▶ **What the task requires**: Render every line of the items below as a Markdown table with the columns Row and Line, numbering the lines in order and leaving out blank ones.

▶ **Task inputs**:

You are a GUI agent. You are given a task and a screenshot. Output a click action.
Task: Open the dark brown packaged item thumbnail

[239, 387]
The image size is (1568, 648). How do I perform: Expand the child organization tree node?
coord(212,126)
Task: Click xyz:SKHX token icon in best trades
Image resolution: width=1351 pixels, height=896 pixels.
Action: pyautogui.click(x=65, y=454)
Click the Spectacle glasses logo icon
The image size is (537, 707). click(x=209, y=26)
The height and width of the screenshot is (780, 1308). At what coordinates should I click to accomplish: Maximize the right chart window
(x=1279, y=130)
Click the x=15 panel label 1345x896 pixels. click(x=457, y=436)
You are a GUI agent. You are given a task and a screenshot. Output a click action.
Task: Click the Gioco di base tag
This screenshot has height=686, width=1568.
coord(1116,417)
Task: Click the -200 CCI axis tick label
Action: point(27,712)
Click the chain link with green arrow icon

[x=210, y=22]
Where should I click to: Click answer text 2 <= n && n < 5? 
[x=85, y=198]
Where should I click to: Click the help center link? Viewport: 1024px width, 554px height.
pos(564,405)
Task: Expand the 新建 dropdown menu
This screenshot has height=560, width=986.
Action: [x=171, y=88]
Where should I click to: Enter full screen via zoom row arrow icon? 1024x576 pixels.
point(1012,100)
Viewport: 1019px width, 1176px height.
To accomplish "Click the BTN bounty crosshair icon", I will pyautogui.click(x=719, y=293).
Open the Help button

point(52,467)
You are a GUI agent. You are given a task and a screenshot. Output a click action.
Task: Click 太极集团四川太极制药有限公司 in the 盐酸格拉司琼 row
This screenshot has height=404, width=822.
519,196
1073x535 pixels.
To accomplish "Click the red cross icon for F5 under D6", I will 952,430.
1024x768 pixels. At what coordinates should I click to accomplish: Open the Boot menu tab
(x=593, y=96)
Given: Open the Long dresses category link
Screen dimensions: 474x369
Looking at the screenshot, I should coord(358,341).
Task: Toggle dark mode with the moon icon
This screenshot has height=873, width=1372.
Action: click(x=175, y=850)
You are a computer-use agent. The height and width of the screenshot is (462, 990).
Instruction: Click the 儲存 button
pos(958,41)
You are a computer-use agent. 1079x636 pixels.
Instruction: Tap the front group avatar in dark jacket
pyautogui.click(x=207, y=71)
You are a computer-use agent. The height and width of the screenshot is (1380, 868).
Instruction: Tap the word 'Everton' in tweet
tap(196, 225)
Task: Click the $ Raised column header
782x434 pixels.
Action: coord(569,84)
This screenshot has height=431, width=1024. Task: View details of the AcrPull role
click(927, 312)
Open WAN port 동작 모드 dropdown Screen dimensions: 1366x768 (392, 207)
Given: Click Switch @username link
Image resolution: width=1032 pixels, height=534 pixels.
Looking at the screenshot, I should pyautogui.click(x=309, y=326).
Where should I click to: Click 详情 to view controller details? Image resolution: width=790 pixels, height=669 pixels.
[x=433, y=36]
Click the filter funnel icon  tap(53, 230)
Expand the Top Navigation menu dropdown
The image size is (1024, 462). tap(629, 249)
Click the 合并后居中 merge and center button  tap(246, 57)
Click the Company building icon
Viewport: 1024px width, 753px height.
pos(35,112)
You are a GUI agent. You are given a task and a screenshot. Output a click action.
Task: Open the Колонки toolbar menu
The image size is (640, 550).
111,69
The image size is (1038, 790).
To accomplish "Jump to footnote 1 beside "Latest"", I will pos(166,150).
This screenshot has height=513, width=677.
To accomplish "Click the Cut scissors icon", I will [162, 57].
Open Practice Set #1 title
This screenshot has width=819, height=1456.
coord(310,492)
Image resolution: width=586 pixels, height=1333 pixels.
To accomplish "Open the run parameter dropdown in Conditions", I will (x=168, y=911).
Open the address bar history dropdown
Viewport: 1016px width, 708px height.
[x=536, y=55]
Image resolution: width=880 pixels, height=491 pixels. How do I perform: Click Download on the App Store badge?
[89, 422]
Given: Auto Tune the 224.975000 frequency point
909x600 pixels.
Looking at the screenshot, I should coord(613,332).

▶ **Complete response**:
| Row | Line |
|---|---|
| 1 | You are a GUI agent. You are given a task and a screenshot. Output a click action. |
| 2 | Task: Open the dark brown packaged item thumbnail |
| 3 | [239, 387] |
| 4 | The image size is (1568, 648). How do I perform: Expand the child organization tree node? |
| 5 | coord(212,126) |
| 6 | Task: Click xyz:SKHX token icon in best trades |
| 7 | Image resolution: width=1351 pixels, height=896 pixels. |
| 8 | Action: pyautogui.click(x=65, y=454) |
| 9 | Click the Spectacle glasses logo icon |
| 10 | The image size is (537, 707). click(x=209, y=26) |
| 11 | The height and width of the screenshot is (780, 1308). At what coordinates should I click to accomplish: Maximize the right chart window |
| 12 | (x=1279, y=130) |
| 13 | Click the x=15 panel label 1345x896 pixels. click(x=457, y=436) |
| 14 | You are a GUI agent. You are given a task and a screenshot. Output a click action. |
| 15 | Task: Click the Gioco di base tag |
| 16 | This screenshot has height=686, width=1568. |
| 17 | coord(1116,417) |
| 18 | Task: Click the -200 CCI axis tick label |
| 19 | Action: point(27,712) |
| 20 | Click the chain link with green arrow icon |
| 21 | [x=210, y=22] |
| 22 | Where should I click to: Click answer text 2 <= n && n < 5?  |
| 23 | [x=85, y=198] |
| 24 | Where should I click to: Click the help center link? Viewport: 1024px width, 554px height. |
| 25 | pos(564,405) |
| 26 | Task: Expand the 新建 dropdown menu |
| 27 | This screenshot has height=560, width=986. |
| 28 | Action: [x=171, y=88] |
| 29 | Where should I click to: Enter full screen via zoom row arrow icon? 1024x576 pixels. |
| 30 | point(1012,100) |
| 31 | Viewport: 1019px width, 1176px height. |
| 32 | To accomplish "Click the BTN bounty crosshair icon", I will pyautogui.click(x=719, y=293). |
| 33 | Open the Help button |
| 34 | point(52,467) |
| 35 | You are a GUI agent. You are given a task and a screenshot. Output a click action. |
| 36 | Task: Click 太极集团四川太极制药有限公司 in the 盐酸格拉司琼 row |
| 37 | This screenshot has height=404, width=822. |
| 38 | 519,196 |
| 39 | 1073x535 pixels. |
| 40 | To accomplish "Click the red cross icon for F5 under D6", I will 952,430. |
| 41 | 1024x768 pixels. At what coordinates should I click to accomplish: Open the Boot menu tab |
| 42 | (x=593, y=96) |
| 43 | Given: Open the Long dresses category link |
| 44 | Screen dimensions: 474x369 |
| 45 | Looking at the screenshot, I should coord(358,341). |
| 46 | Task: Toggle dark mode with the moon icon |
| 47 | This screenshot has height=873, width=1372. |
| 48 | Action: click(x=175, y=850) |
| 49 | You are a computer-use agent. The height and width of the screenshot is (462, 990). |
| 50 | Instruction: Click the 儲存 button |
| 51 | pos(958,41) |
| 52 | You are a computer-use agent. 1079x636 pixels. |
| 53 | Instruction: Tap the front group avatar in dark jacket |
| 54 | pyautogui.click(x=207, y=71) |
| 55 | You are a computer-use agent. The height and width of the screenshot is (1380, 868). |
| 56 | Instruction: Tap the word 'Everton' in tweet |
| 57 | tap(196, 225) |
| 58 | Task: Click the $ Raised column header |
| 59 | 782x434 pixels. |
| 60 | Action: coord(569,84) |
| 61 | This screenshot has height=431, width=1024. Task: View details of the AcrPull role |
| 62 | click(927, 312) |
| 63 | Open WAN port 동작 모드 dropdown Screen dimensions: 1366x768 (392, 207) |
| 64 | Given: Click Switch @username link |
| 65 | Image resolution: width=1032 pixels, height=534 pixels. |
| 66 | Looking at the screenshot, I should pyautogui.click(x=309, y=326). |
| 67 | Where should I click to: Click 详情 to view controller details? Image resolution: width=790 pixels, height=669 pixels. |
| 68 | [x=433, y=36] |
| 69 | Click the filter funnel icon  tap(53, 230) |
| 70 | Expand the Top Navigation menu dropdown |
| 71 | The image size is (1024, 462). tap(629, 249) |
| 72 | Click the 合并后居中 merge and center button  tap(246, 57) |
| 73 | Click the Company building icon |
| 74 | Viewport: 1024px width, 753px height. |
| 75 | pos(35,112) |
| 76 | You are a GUI agent. You are given a task and a screenshot. Output a click action. |
| 77 | Task: Open the Колонки toolbar menu |
| 78 | The image size is (640, 550). |
| 79 | 111,69 |
| 80 | The image size is (1038, 790). |
| 81 | To accomplish "Jump to footnote 1 beside "Latest"", I will pos(166,150). |
| 82 | This screenshot has height=513, width=677. |
| 83 | To accomplish "Click the Cut scissors icon", I will [162, 57]. |
| 84 | Open Practice Set #1 title |
| 85 | This screenshot has width=819, height=1456. |
| 86 | coord(310,492) |
| 87 | Image resolution: width=586 pixels, height=1333 pixels. |
| 88 | To accomplish "Open the run parameter dropdown in Conditions", I will (x=168, y=911). |
| 89 | Open the address bar history dropdown |
| 90 | Viewport: 1016px width, 708px height. |
| 91 | [x=536, y=55] |
| 92 | Image resolution: width=880 pixels, height=491 pixels. How do I perform: Click Download on the App Store badge? |
| 93 | [89, 422] |
| 94 | Given: Auto Tune the 224.975000 frequency point |
| 95 | 909x600 pixels. |
| 96 | Looking at the screenshot, I should coord(613,332). |